This is the first very fine day we have had for some time. I did not go to town. But my time was taken up not unprofitably. I read several of the Epodes of Horace, one Chapter of Neale’s Account of the Puritans and made some progress in Hutchinson’s History, Volume the third, which I read over carefully—My former perusal having been a tolerably negligent one.1 How many books, we skim over in this way with little better than complete waste of time.
I took a note of the Account of the meeting at Albany in 1754 and Franklin’s project of a union. This is one of the dates. It is a little singular that Government originated the idea, but that neither this, nor the separate Colonies at all favoured the mature project. Here is the same feeling that has been at work with us for so many years and is now.
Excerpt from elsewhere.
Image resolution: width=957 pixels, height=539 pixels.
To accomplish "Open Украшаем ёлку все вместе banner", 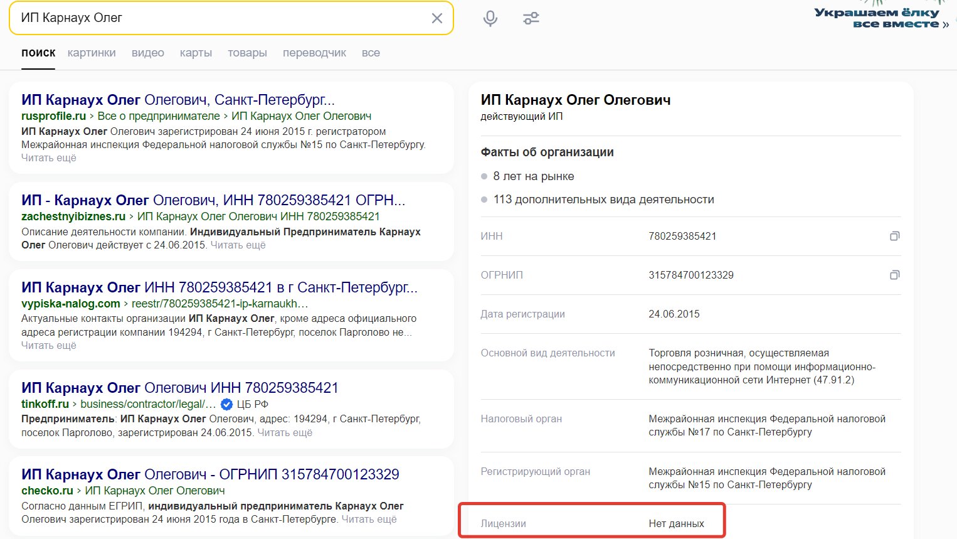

Afternoon walk to Mount Wollaston and examine the Orchard. It has survived the effect of the winter before last, but it bears the scars of the Struggle. I sat down and looked at the scene. A more beautiful prospect is seldom to be found. Mused most philosophically. Evening, the ladies having gone to tea at Mrs. Adams’ my father and I walked up for an hour. Mr. and Mrs. Angier and Mr. Edward Miller2 were there.
A Quincy resident and a Supervisor of the Adams Temple and School Fund; he is characterized sharply in vol. 1:303.